> PROBLEM
Reproduce word for word the stretch of the data below from the line containing "The height and" through the end of the data, both ends included.

[Data on finding words and elements]

— start —

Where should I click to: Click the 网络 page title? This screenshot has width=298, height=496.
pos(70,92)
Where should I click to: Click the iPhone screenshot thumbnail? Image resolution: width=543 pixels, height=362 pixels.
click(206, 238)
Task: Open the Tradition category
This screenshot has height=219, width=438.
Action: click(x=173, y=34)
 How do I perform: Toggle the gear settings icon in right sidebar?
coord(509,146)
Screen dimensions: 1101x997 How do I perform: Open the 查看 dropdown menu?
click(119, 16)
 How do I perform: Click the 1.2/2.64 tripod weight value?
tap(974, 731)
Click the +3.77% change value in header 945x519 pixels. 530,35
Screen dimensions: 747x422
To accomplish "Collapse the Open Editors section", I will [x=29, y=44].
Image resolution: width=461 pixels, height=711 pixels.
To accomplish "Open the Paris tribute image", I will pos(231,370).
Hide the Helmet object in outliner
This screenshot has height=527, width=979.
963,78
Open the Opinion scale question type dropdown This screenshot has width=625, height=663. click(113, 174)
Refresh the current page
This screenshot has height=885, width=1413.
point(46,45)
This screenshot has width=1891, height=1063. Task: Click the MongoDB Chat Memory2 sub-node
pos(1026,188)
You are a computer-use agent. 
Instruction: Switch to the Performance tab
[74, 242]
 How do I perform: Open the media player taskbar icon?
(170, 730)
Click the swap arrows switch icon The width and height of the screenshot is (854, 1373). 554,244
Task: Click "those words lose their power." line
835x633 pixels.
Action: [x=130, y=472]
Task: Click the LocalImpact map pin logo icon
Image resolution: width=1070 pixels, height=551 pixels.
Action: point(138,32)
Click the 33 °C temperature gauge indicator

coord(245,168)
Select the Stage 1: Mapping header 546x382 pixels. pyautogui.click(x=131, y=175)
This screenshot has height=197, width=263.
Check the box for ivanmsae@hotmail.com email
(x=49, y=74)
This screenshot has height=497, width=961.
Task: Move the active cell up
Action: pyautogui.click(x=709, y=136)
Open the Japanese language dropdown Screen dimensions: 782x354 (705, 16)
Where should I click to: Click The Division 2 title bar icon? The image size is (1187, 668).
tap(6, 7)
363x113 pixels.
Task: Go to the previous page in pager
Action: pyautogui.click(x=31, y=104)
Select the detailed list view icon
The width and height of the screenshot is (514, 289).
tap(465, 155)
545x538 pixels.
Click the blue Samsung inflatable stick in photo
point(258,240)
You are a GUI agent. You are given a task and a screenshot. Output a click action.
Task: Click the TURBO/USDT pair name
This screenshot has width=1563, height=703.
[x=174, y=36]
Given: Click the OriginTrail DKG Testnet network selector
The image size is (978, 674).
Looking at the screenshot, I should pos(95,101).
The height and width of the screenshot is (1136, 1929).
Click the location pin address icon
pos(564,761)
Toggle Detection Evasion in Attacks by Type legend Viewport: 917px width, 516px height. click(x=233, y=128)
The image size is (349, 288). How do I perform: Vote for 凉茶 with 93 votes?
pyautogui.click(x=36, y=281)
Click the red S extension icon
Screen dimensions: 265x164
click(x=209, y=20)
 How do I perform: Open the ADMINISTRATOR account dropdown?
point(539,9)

— end —

> WRITTEN SOLUTION
The height and width of the screenshot is (1136, 1929).
Click the location pin address icon
pos(564,761)
Toggle Detection Evasion in Attacks by Type legend Viewport: 917px width, 516px height. click(x=233, y=128)
The image size is (349, 288). How do I perform: Vote for 凉茶 with 93 votes?
pyautogui.click(x=36, y=281)
Click the red S extension icon
Screen dimensions: 265x164
click(x=209, y=20)
 How do I perform: Open the ADMINISTRATOR account dropdown?
point(539,9)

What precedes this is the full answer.